Pull out every line below that holds the word "dimensions".

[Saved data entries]
────

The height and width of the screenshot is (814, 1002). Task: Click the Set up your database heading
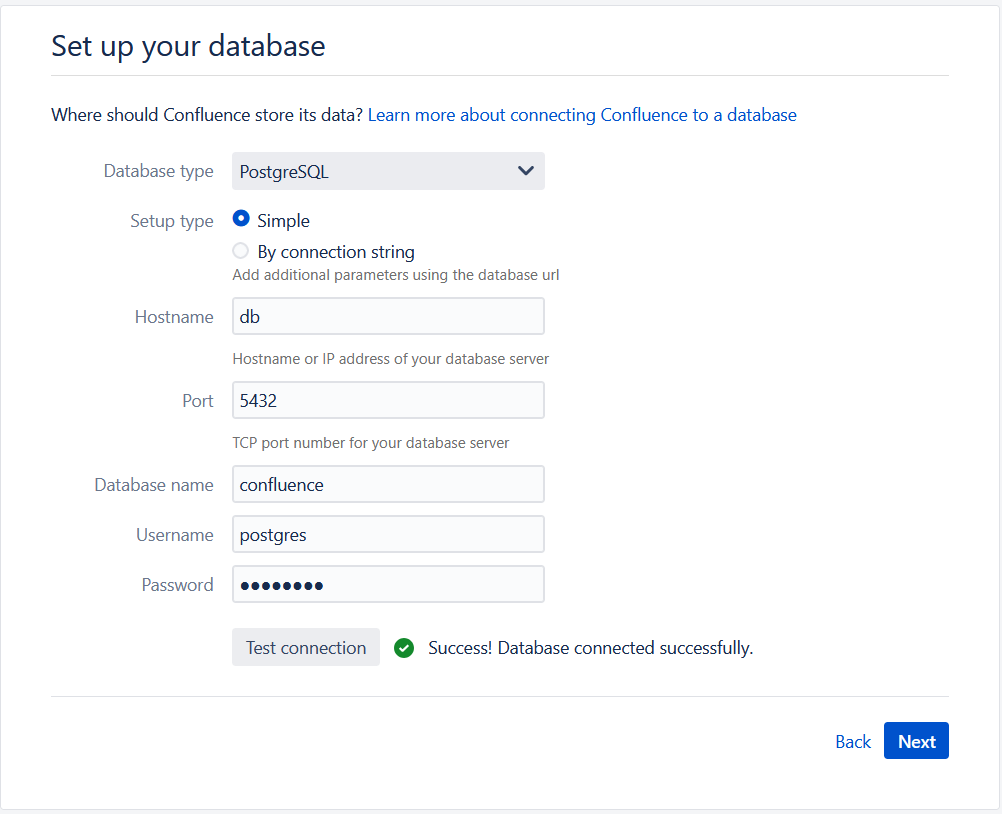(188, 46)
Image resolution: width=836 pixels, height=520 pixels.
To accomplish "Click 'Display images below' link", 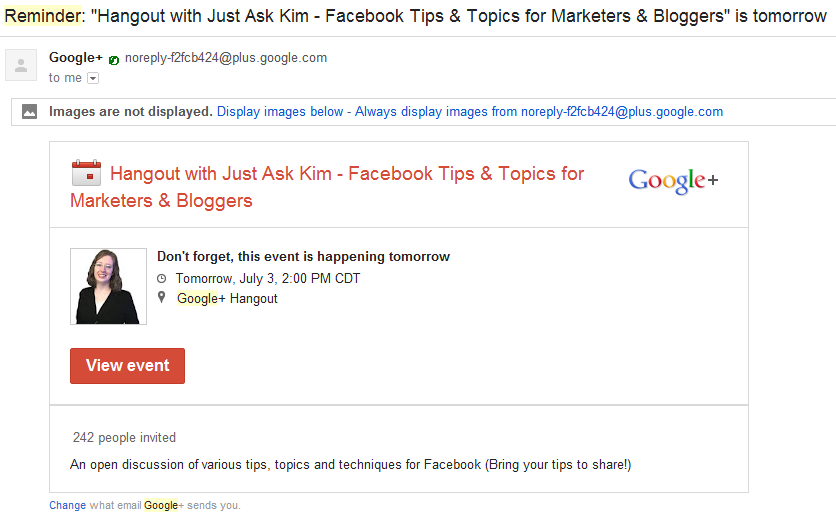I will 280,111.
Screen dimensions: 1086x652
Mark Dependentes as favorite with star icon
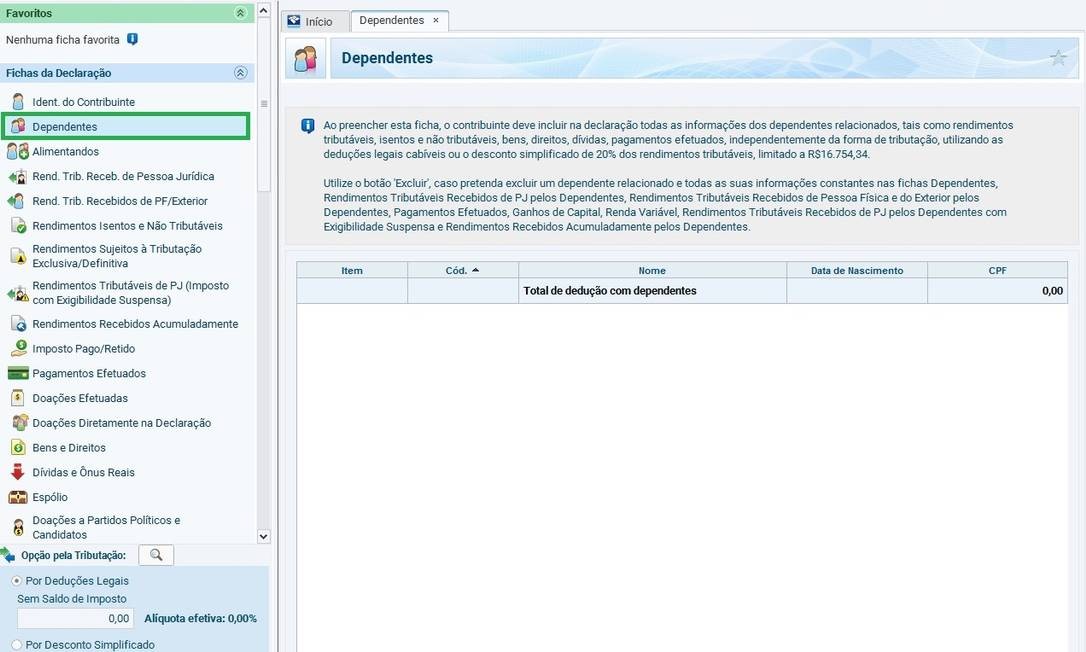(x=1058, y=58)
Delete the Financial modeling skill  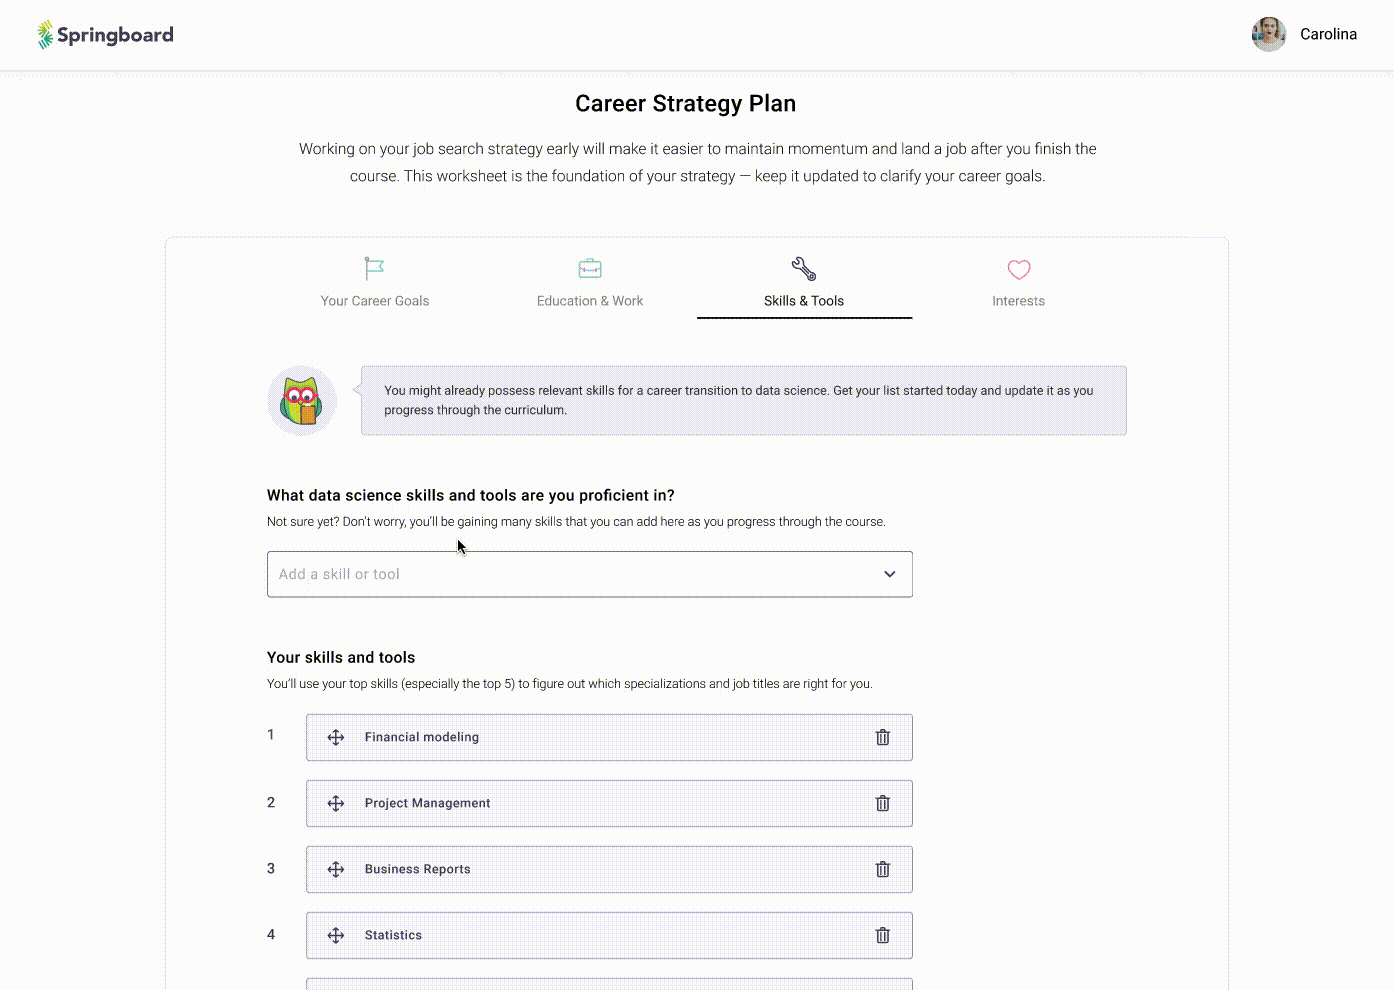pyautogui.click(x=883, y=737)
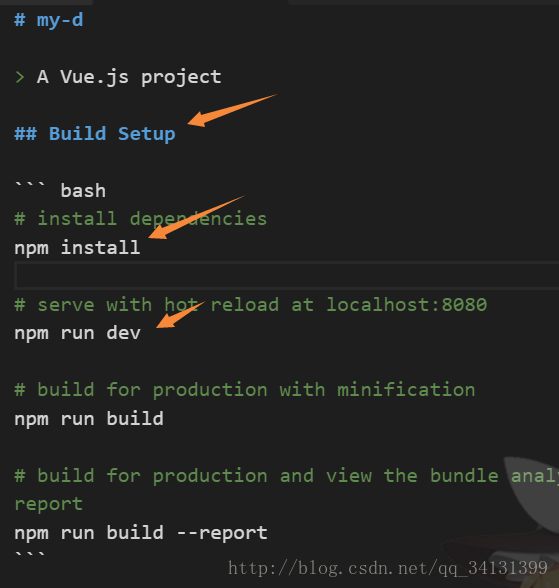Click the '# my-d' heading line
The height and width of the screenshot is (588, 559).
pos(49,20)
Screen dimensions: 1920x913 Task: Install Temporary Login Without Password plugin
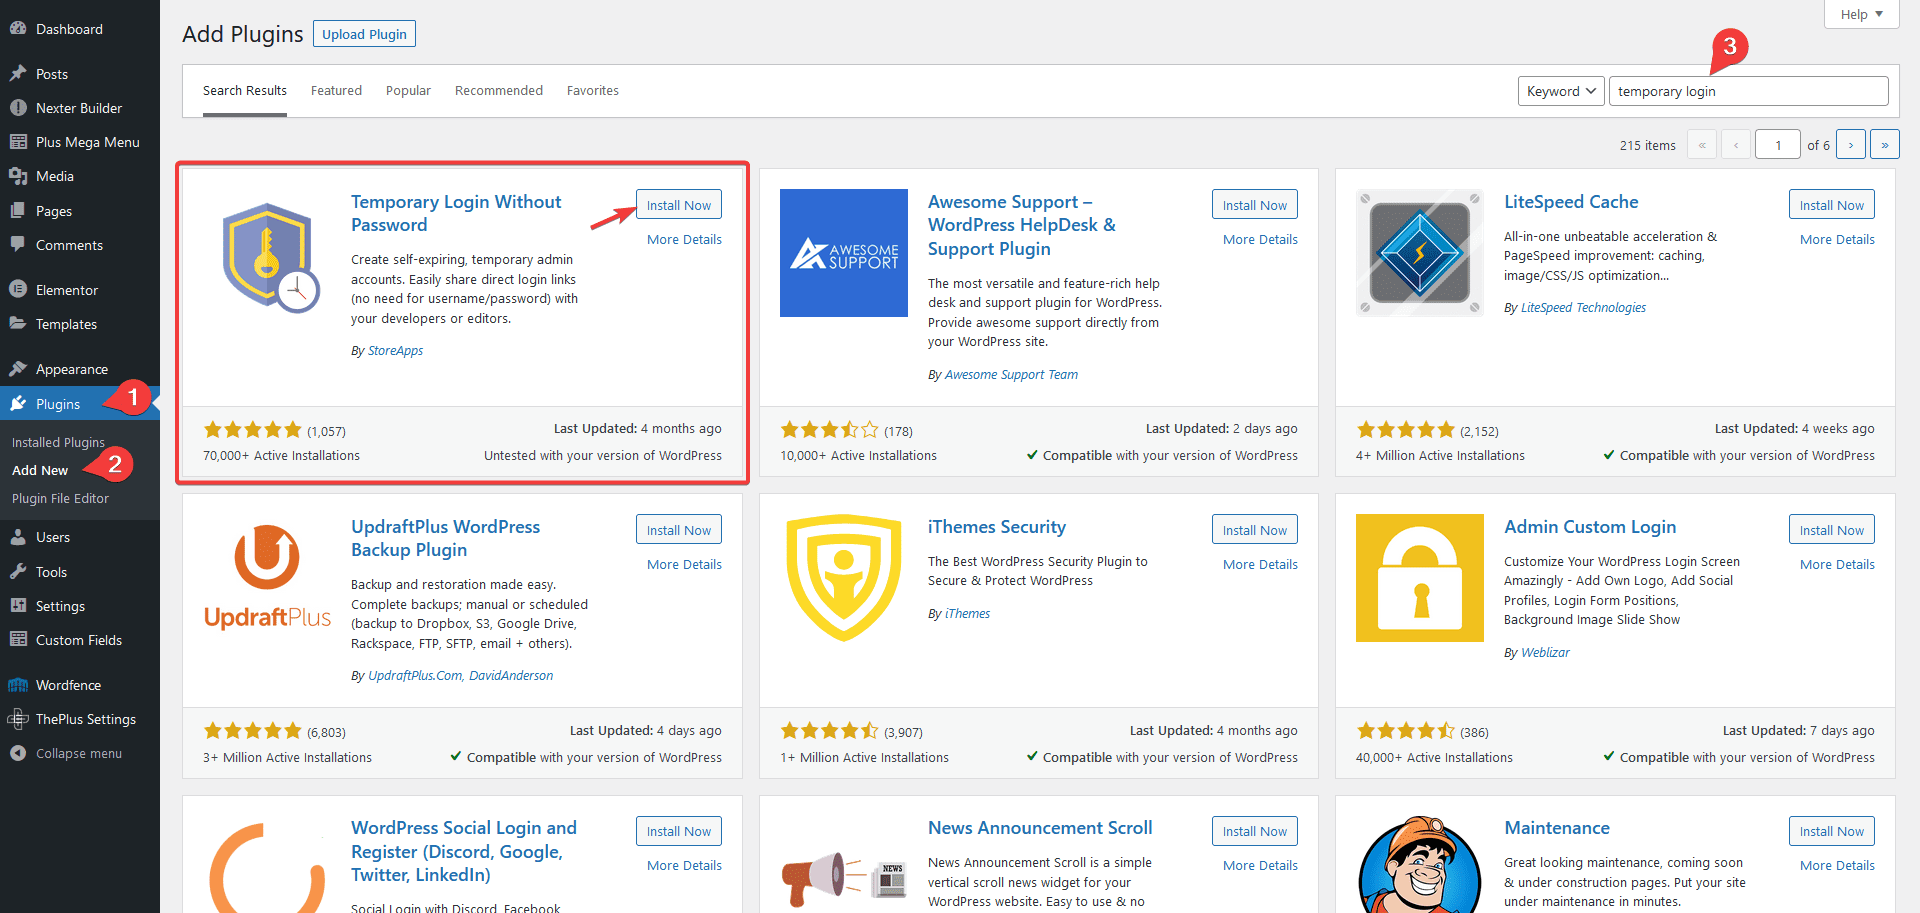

────

(Solution):
Screen dimensions: 1086x652
Screen dimensions: 1920x913 Task: Install Temporary Login Without Password plugin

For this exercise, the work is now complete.